DH and I have been together for 20 years and aside from that nasty cedar-swamp deer he got our first year together, his annual harvest has been superb. This year, however, he shoulder- shot one in late evening and had to go find it the next morning. He said it had a hanging hoof from some entrapment with some sort of twine, aside from the shoulder shot.

My question is - he harvested the heart, liver and tenderloins for me to bring home the day he found it and is hanging the rest on the buck pole. When I opened the bags to clean and wrap for freezing, I noticed the smell was "different". I can only describe it as a mix of cigarette smoke and urine. I know that sounds weird.

Can anyone tell me if this critter is ok?


----------



## Oldcountryboy (Feb 23, 2008)

If in doubt, throw it out! 

Have you soaked it in water and still smell bad? Blood shot meat has a bad odor also. You said he shot it in the shoulder where the heart and liver is nearby. I would say soak them in water for a while and wash and trim off all bloodshot off as much as possible. Then if it still smells bad, throw it out.


----------



## suitcase_sally (Mar 20, 2006)

I have seen blood-shot meat and this is not that. Any other suggestions? I rubbed the tenders with baking soda and left in the fridge for a couple of hours (I know, not long enough) but the smell didn't change. Yes, I soaked in water.


----------



## big rockpile (Feb 24, 2003)

I shot a Deer in the Ham didn't find it until the next day.The blood settled in that Ham.It had a Smell so I lost the Whole Ham.

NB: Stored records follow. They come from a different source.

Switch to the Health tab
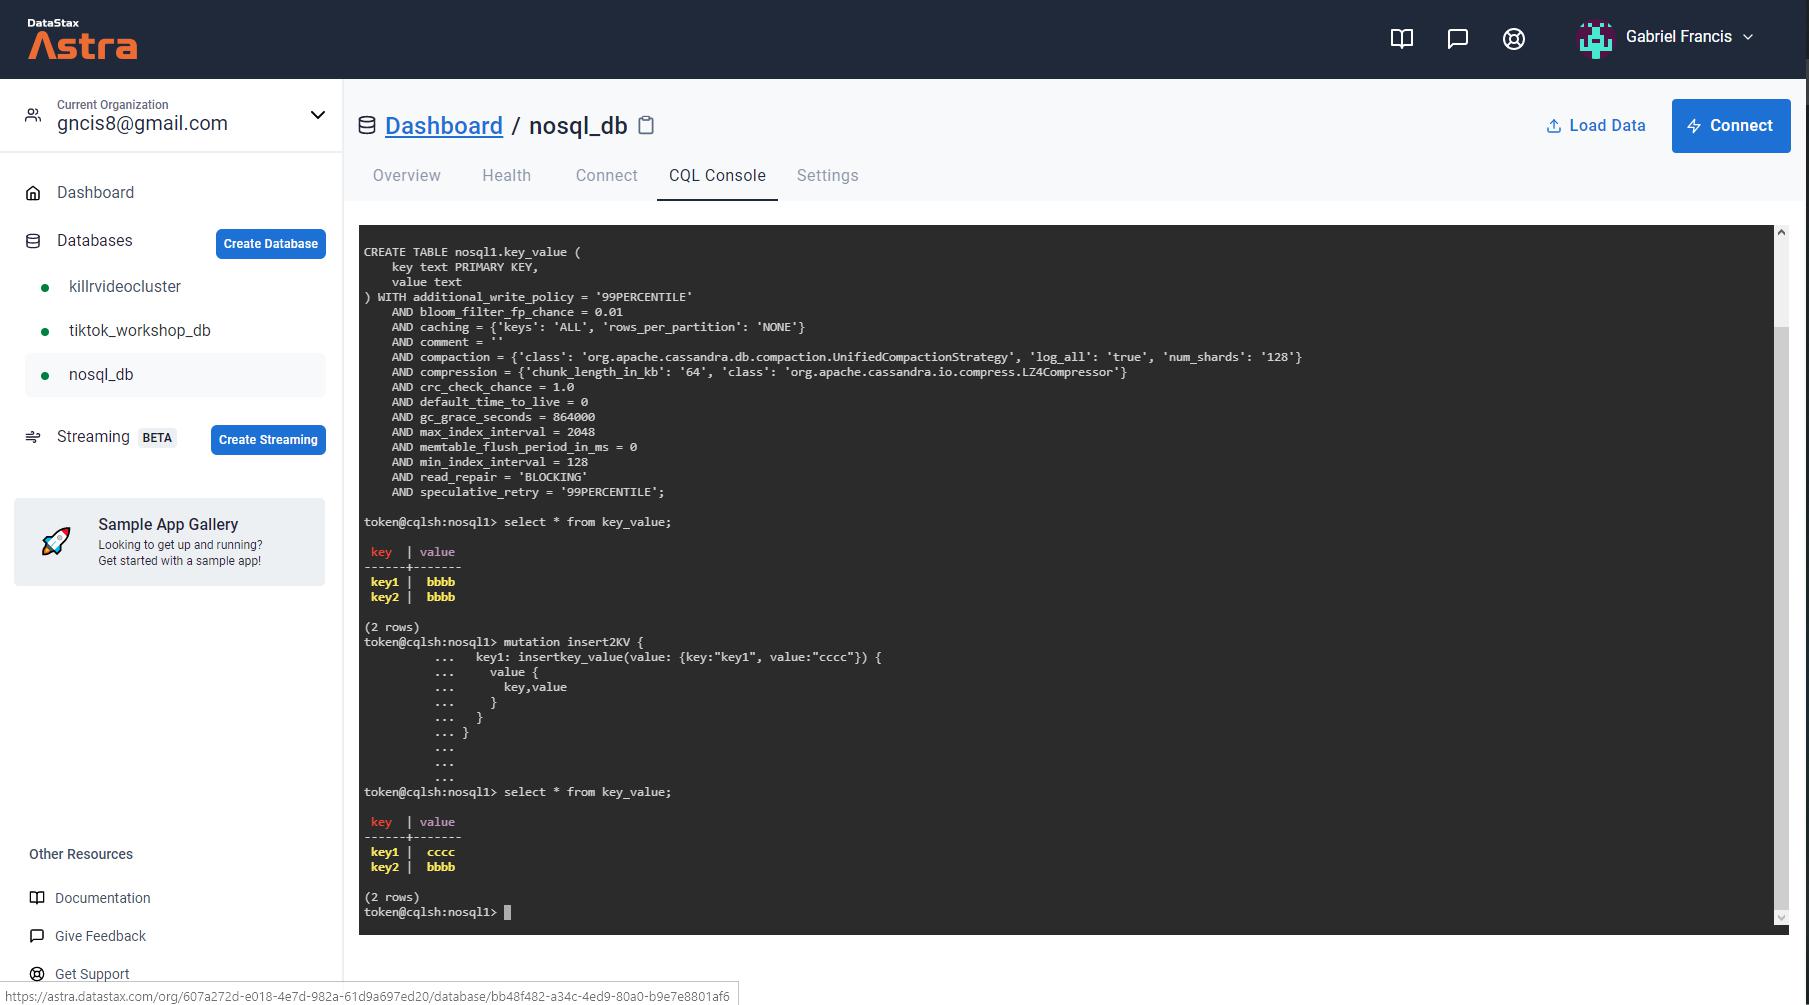 point(506,175)
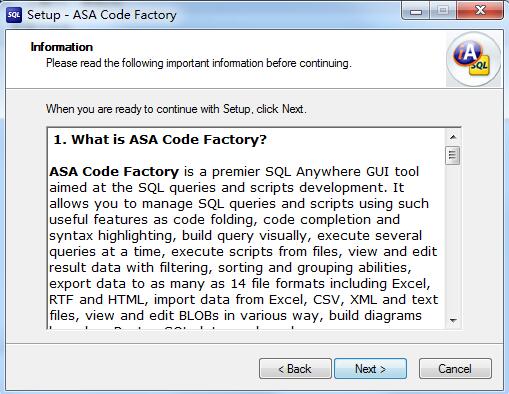Viewport: 509px width, 394px height.
Task: Click the bold "ASA Code Factory" paragraph text
Action: coord(114,172)
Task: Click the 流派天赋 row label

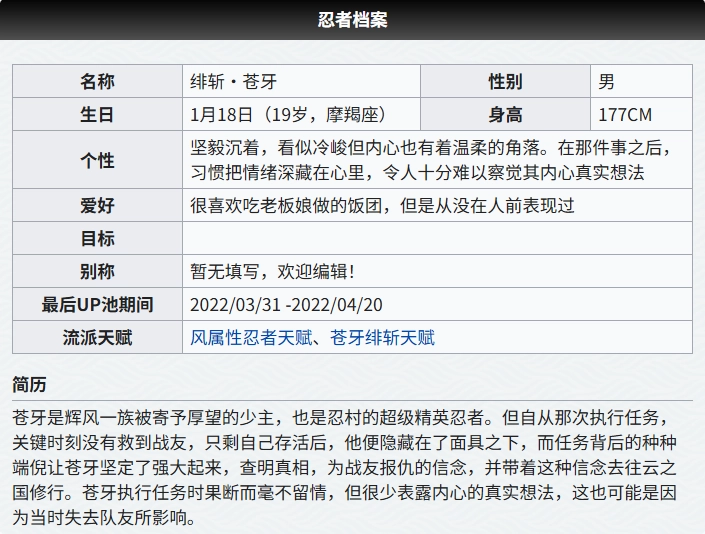Action: 97,338
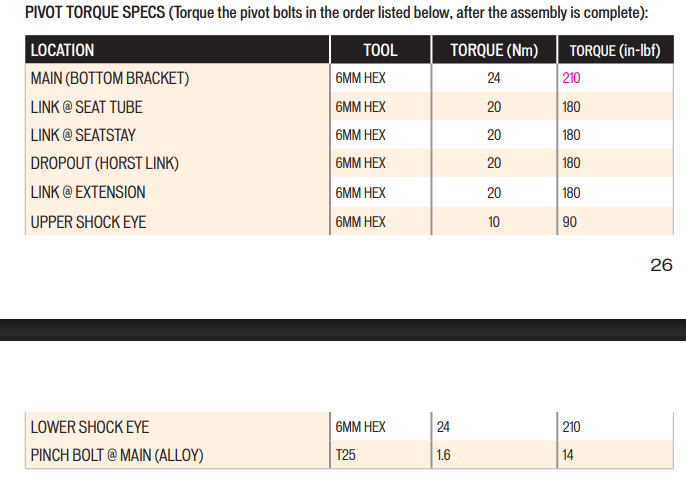Click the LOCATION column header

[x=62, y=50]
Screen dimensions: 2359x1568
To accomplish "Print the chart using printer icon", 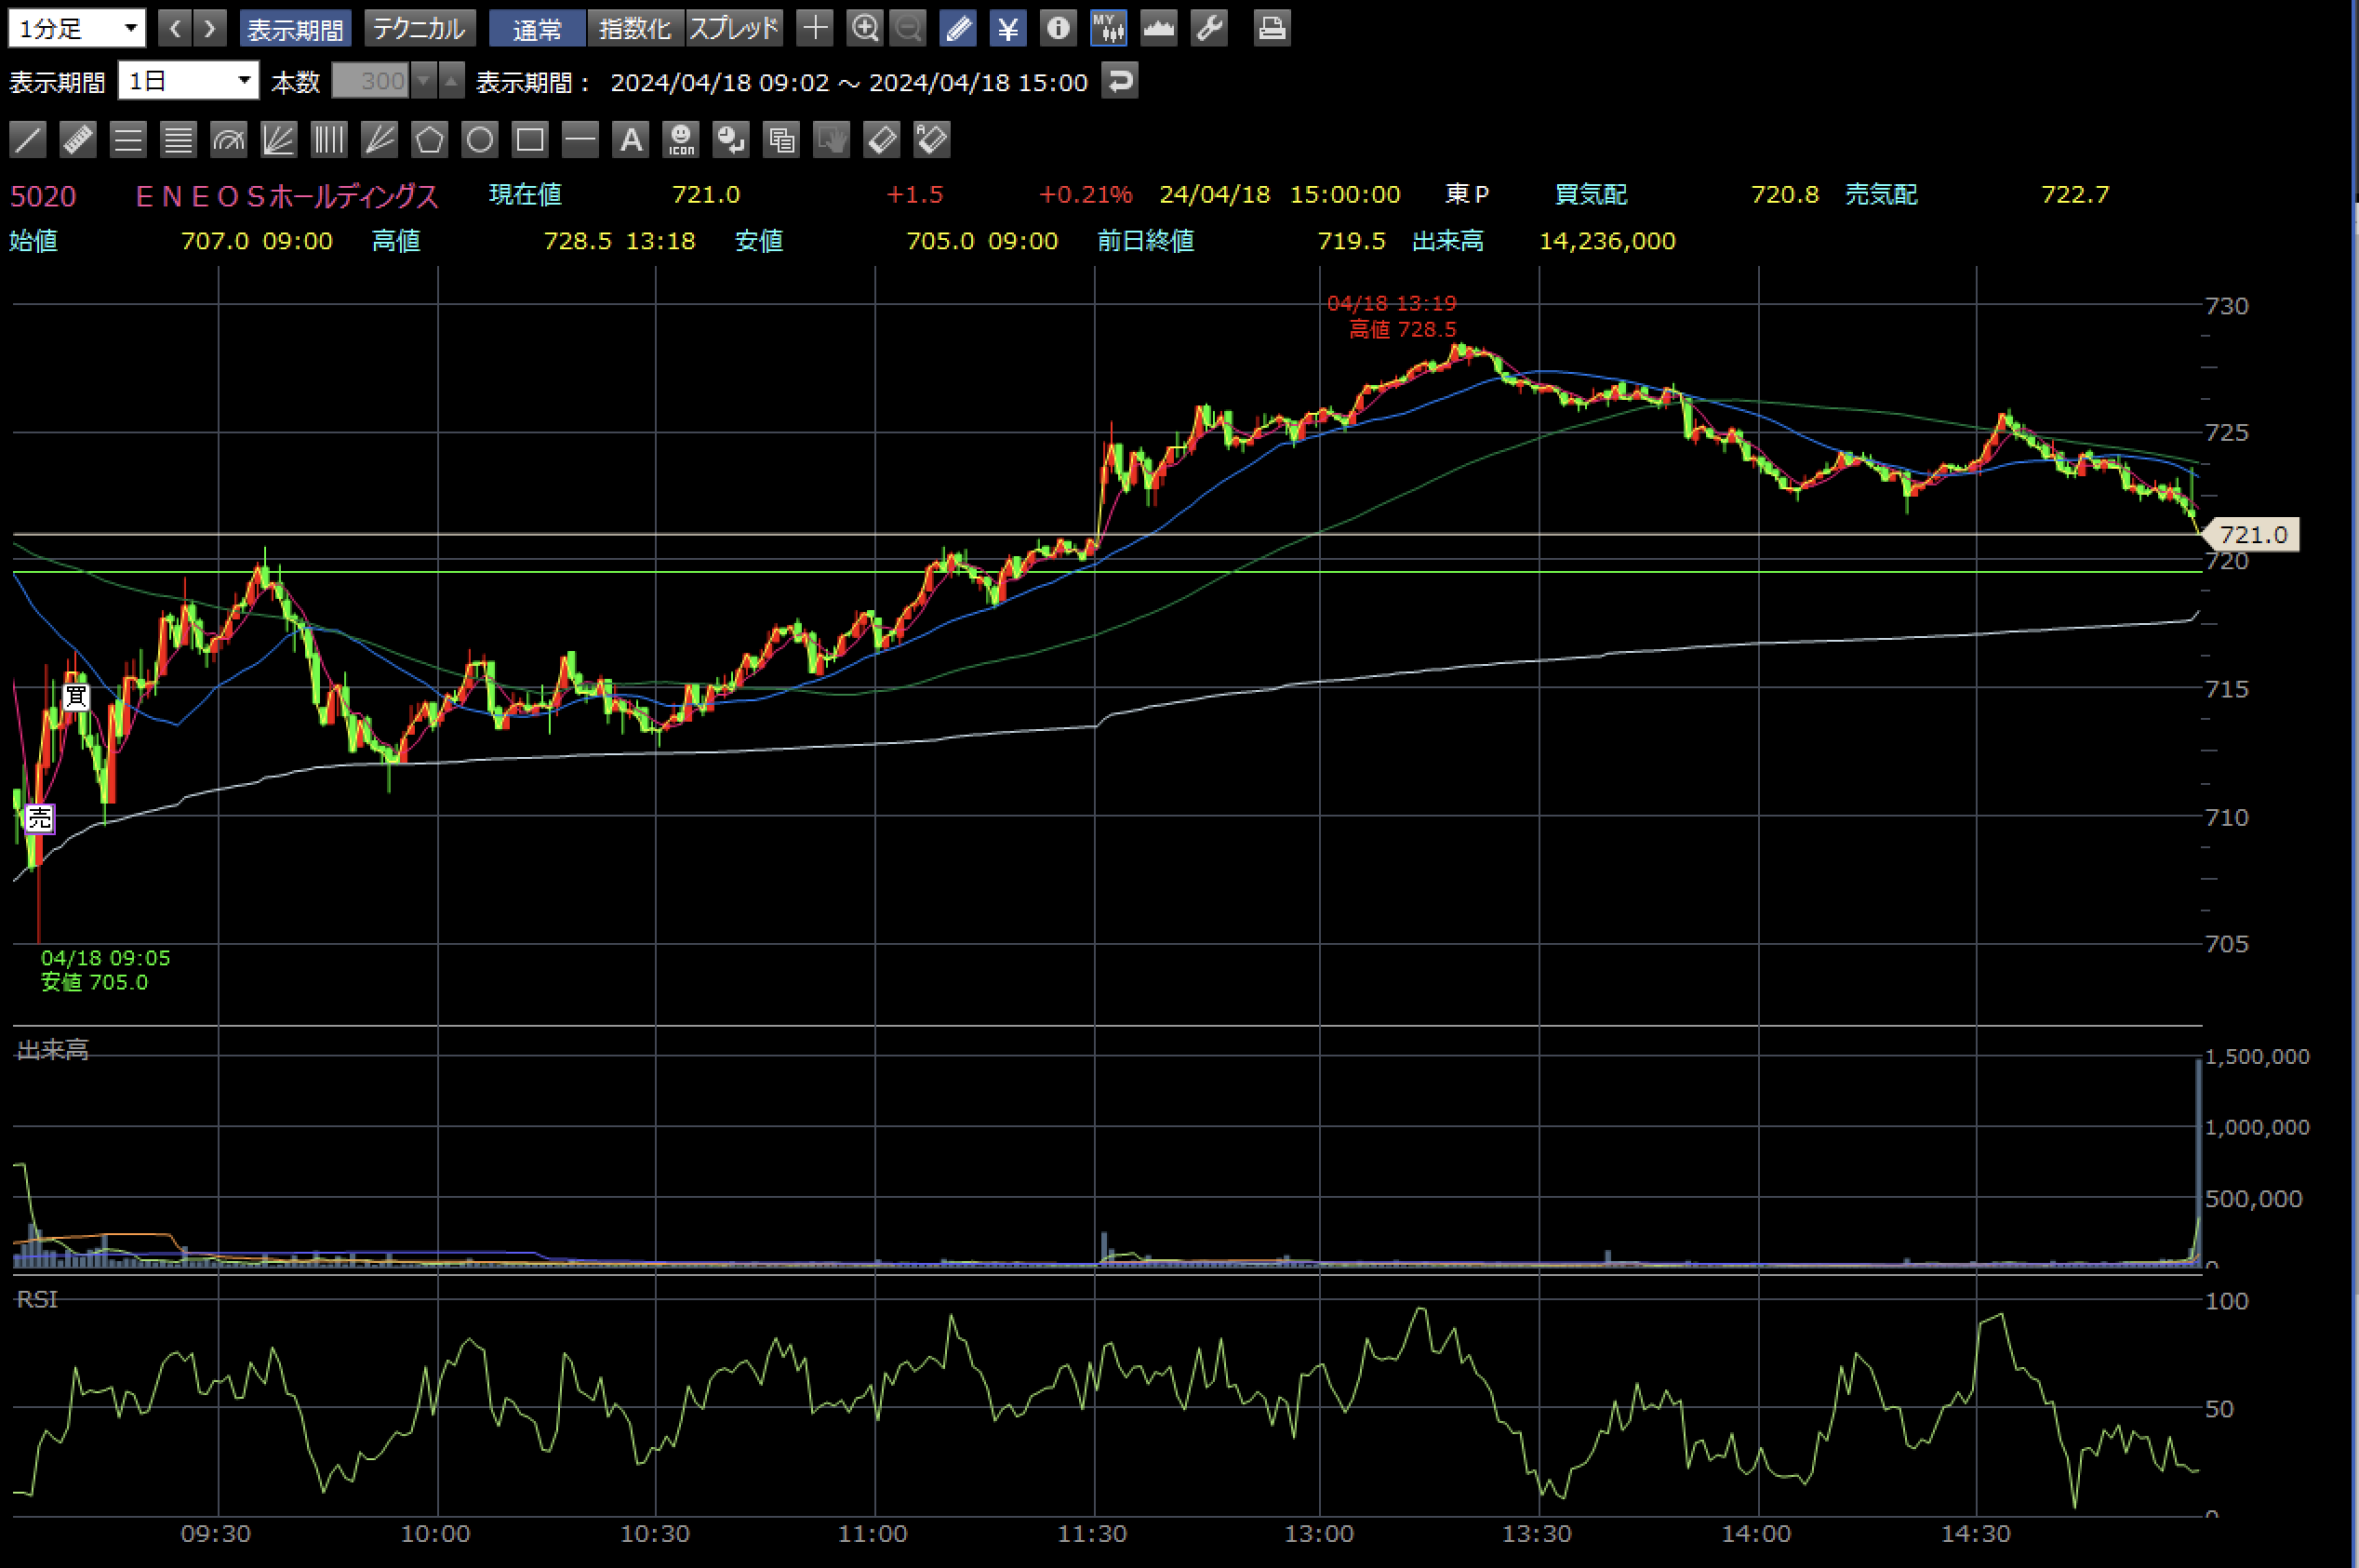I will click(x=1272, y=28).
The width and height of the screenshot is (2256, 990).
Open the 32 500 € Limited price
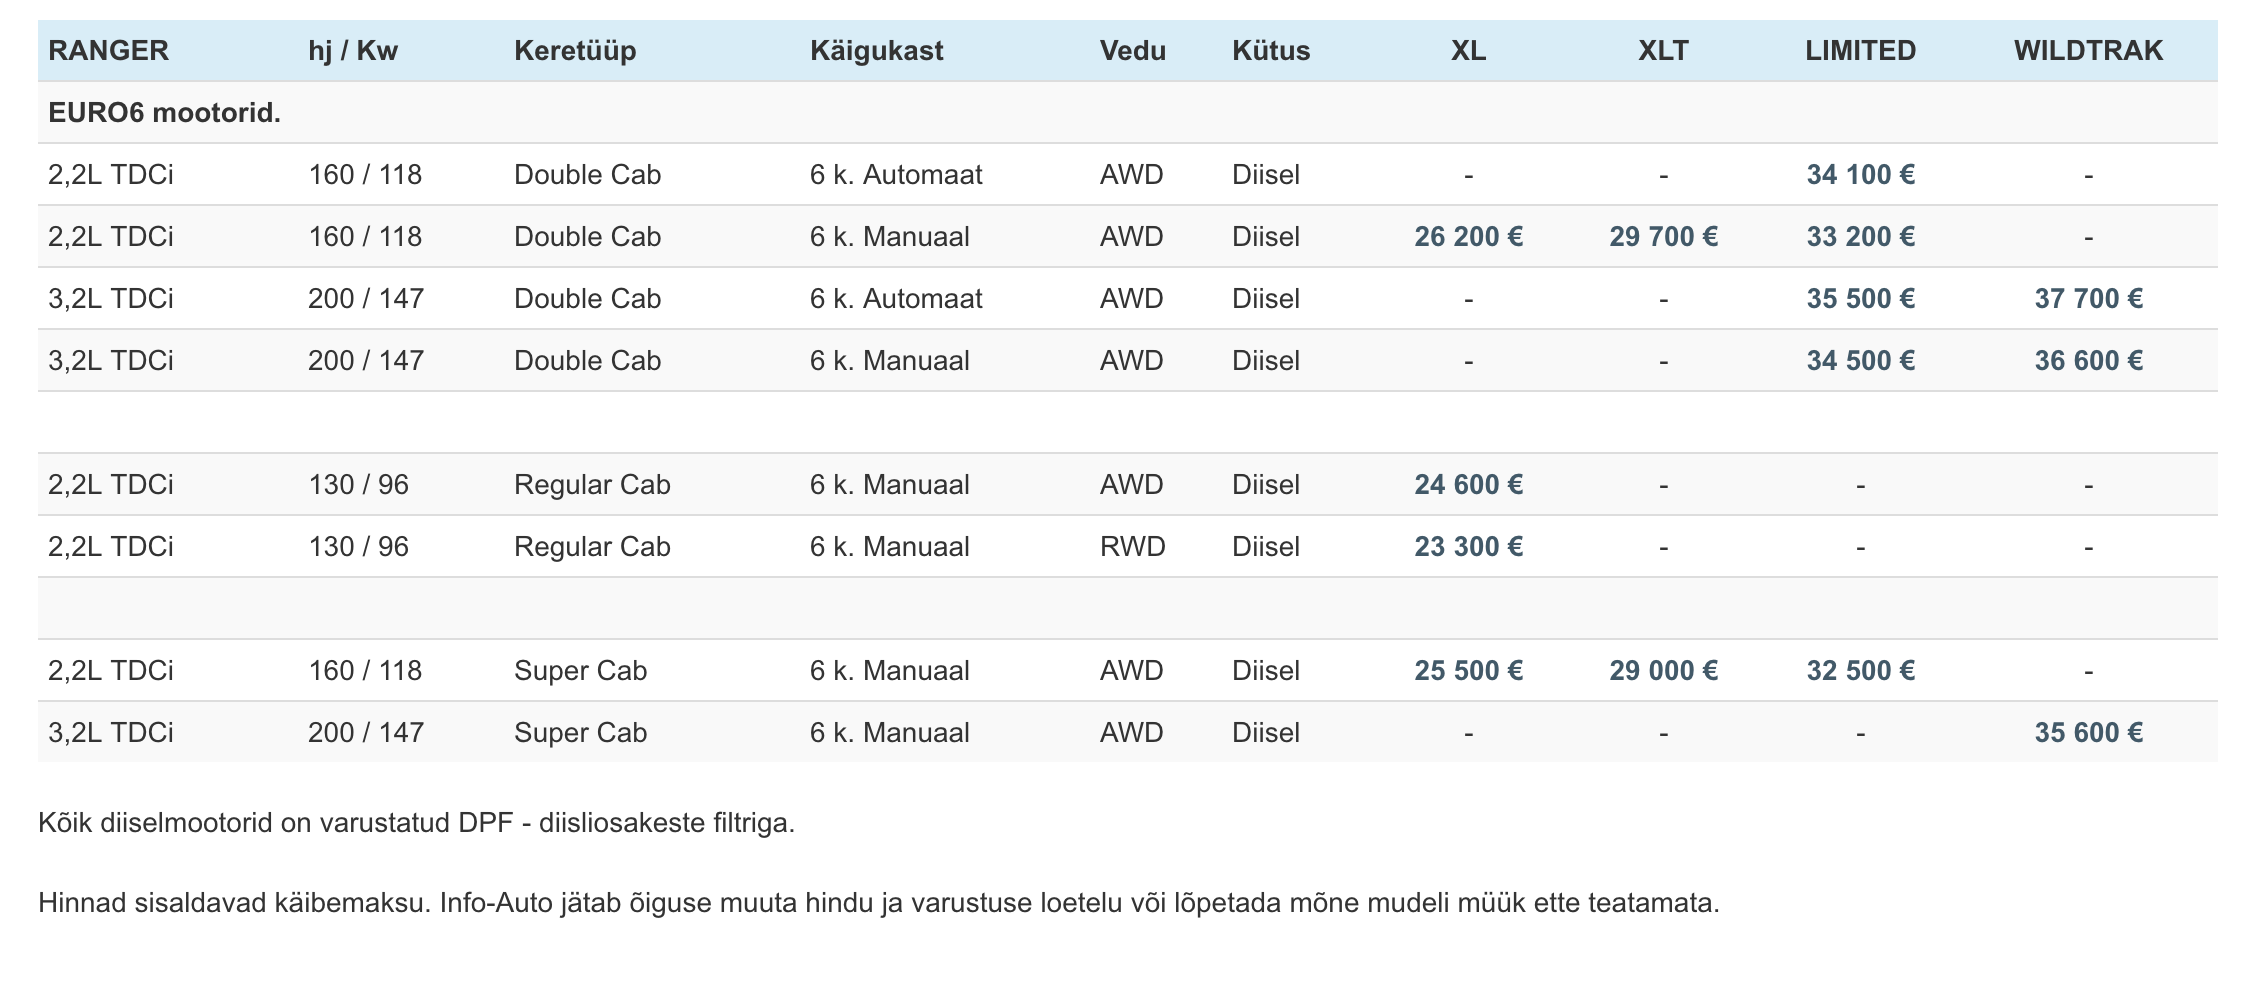click(1860, 671)
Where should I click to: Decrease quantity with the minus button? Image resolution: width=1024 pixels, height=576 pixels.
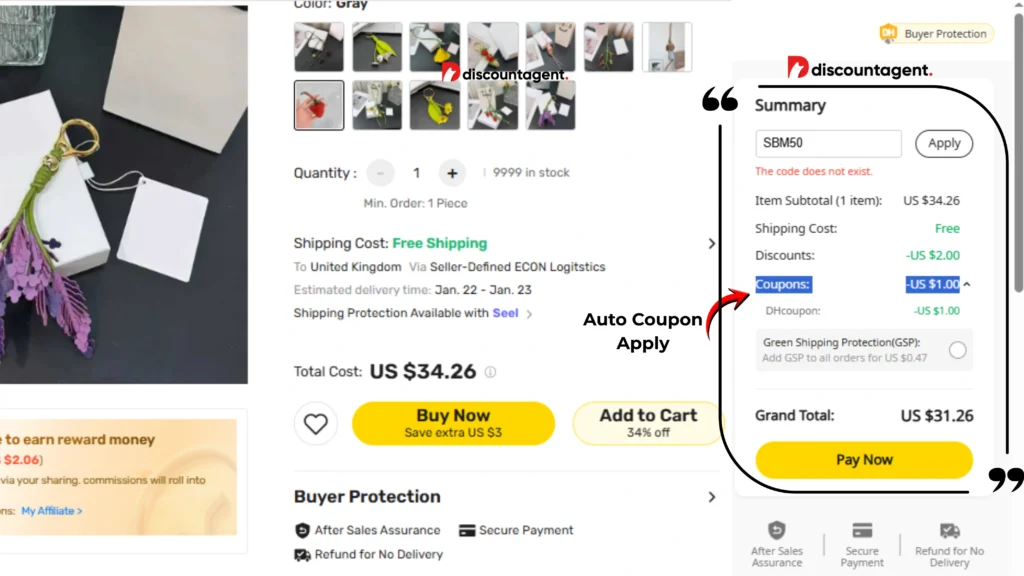(380, 173)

Gut shot one one time didn't find it until the next day.It had a smell upon Gutting I hung it washed it out let it Hang didn't notice anymore Smell or Taste. :shrug:

big rockpile

Things happen but I've never Lost a Whole Deer.


----------



## GREENCOUNTYPETE (Jul 25, 2006)

we found a nice 8 point buck that had been gut shot last saturday we found it first thng sunday morning , we didn't shoot it , but we gutted it and registered it hoping to save some meat but when i went to cut it sunday afternoon it stunk so bad after having been gutted and washed hours earlier , somtimes thats just the way it is. we composted it.


----------



## fishhead (Jul 19, 2006)

It may have built up something in the muscle from fighting the twine. Try soaking it in several changes of salt or baking soda water and see what it smells like.


----------



## Cabin Fever (May 10, 2002)

Sorry, I can't help you. I never experienced venison that "smelled." All of our deer are field dressed within 30 minutes of being shot....many times, even less time passes....and then, processed right away. I am sure the smell is from a combination of the paunch starting to decompose and a hormone rush due to the stress of a slow death.


----------



## WstTxLady (Mar 14, 2009)

debone the deer, rinse very well then soak in some ICY water with a touch of salt for a day or 2. if after that it still smell funky, feed it to the dogs. be sure to drain any bloody water & replace with more ice.


----------



## suitcase_sally (Mar 20, 2006)

Update: Dh had hung the deer and brought it home last night and butchered it this morning. The deer had absolutely no smell other than normal vension smell. I told him about the smell from the liver and such. I had frozen it by the time he brought the rest of the deer home. You can't smell it after it's frozen. I decided when the time comes to use it, if it still smells bad, the dogs will eat heartily.


----------



## Cedar Valley (Nov 10, 2010)

The reason the organs and tenderloins smell is that these pieces were in contact with the gut cavity while the deer lay out overnight. I have had a similar experience on a couple of occasions where the deer couldn't be found until the next morning. Being stubborn I even cooked and ate the tenderloins from one that was like that and they tasted like they smelled. If it was good and cool out you should have no problems with the rest of that meat.


----------